Shark finning is the practice of catching sharks and cutting off their fins, often while the animal is still alive, then throwing the body of shark back into the ocean. The practice has been outlawed for 18 years in the U.S.

California Democratic Rep. Edward Royce authored the bill to ban fin sales and defended his proposal Tuesday before the House Subcommittee on Water, Power and Oceans — one of the six subcommittees under the Committee on Natural Resources.

“The bill does not prohibit shark fishing. The proposal builds on previous congressional action targeting the shark fin trade, and it mirrors similar state level bans.” GOP Rep. Edward Royce of California told the committee. “It makes an awful lot of sense economically.”

At the top of the food chain, sharks are often the predators of the predators — sharks defend fish lower on the food chain by killing others that hunt them. Fishermen catch the fish sharks indirectly save, fueling the fishing industry, Royce argued.

While shark finning is illegal in the United States, selling shark fins is not. Fishermen are allowed to sell the fins of sharks they catch, provided they bring the rest of the shark to port with fins still attached.

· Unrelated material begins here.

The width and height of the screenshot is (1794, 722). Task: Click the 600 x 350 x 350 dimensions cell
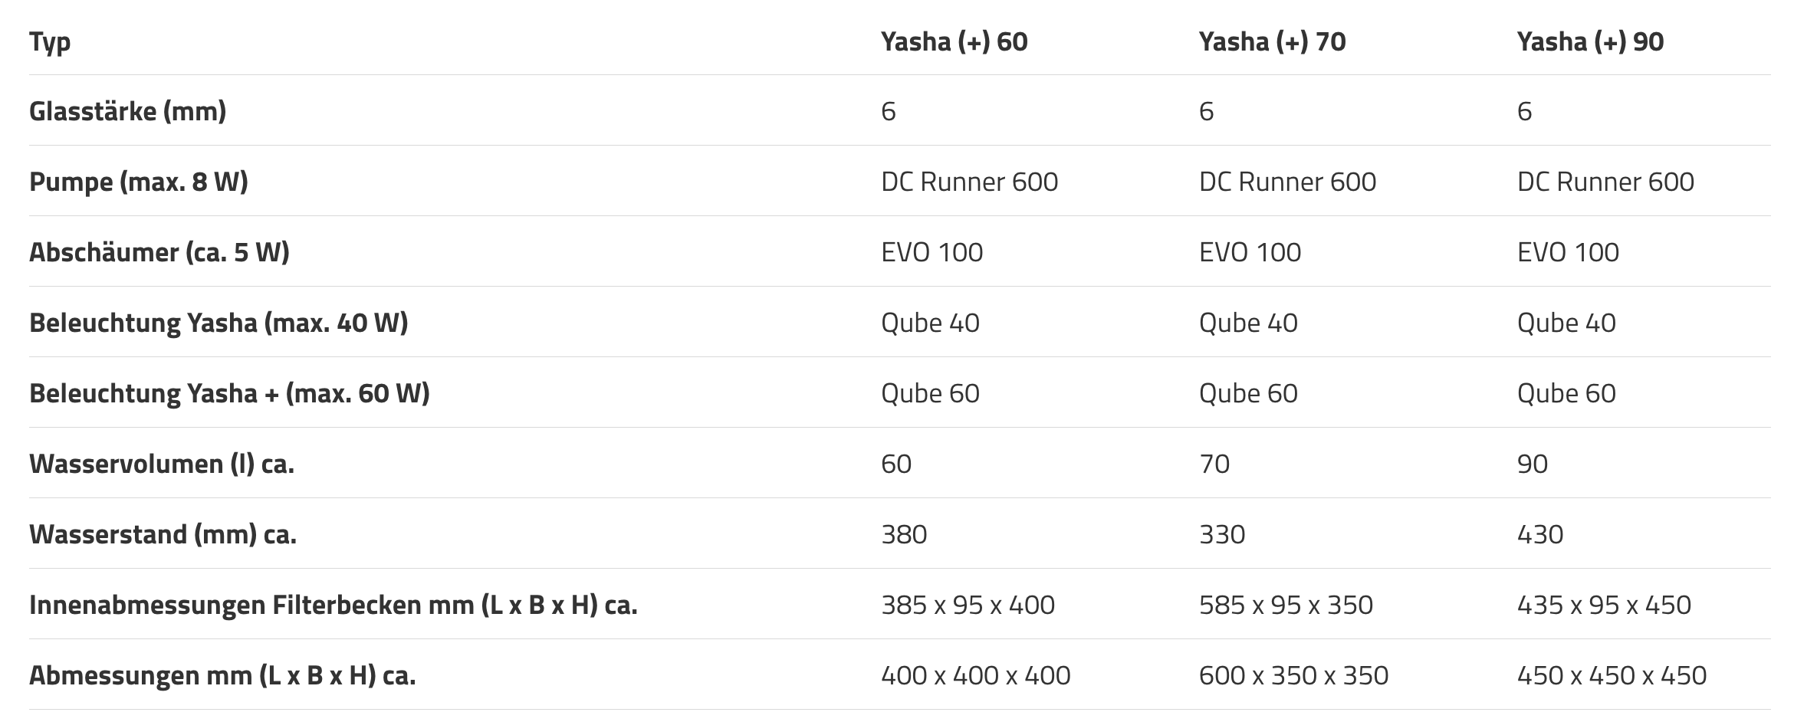1293,676
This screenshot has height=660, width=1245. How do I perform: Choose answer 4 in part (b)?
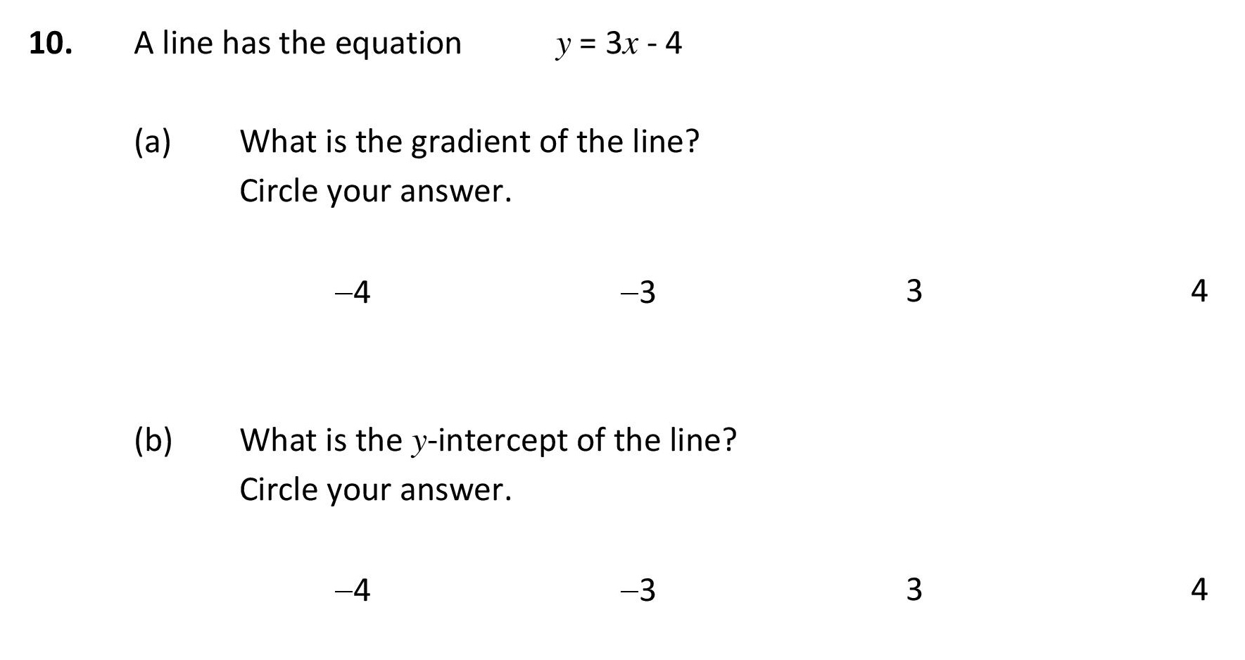(1199, 590)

The ban could cut fishermen out of a much-needed source of revenue, the fish huntsmen said. Florida’s King’s Seafood owner John Polston spoke in front of the committee against Royce’s bill. Polston has been involved with fisheries for over three decades and said the ban would force some small fisheries into bankruptcy.

A larger problem with the bill is it indirectly encourages other nations with less sustainable fishing practices to pick up the slack the United States leaves. After the U.S. stops exporting sustainably harvested shark fins, other nations will rely more heavily on less-humane fisheries operating under less regulation, Polston said.

Mote Marine Laboratory’s Center for Shark Research Director Robert Hueter and Simon Fraser University Marine Biologist David Shiffman studied the effects of a ban such as in Royce’s bill and found “this approach would fall short of providing the type of U.S. leadership that is needed for effective shark conservation around the world.”

“U.S. shark fisheries have become some of the best managed in the world, and many of our shark fisheries are healthy or rebounding from past overexploitation,” Hueter said in front of the committee.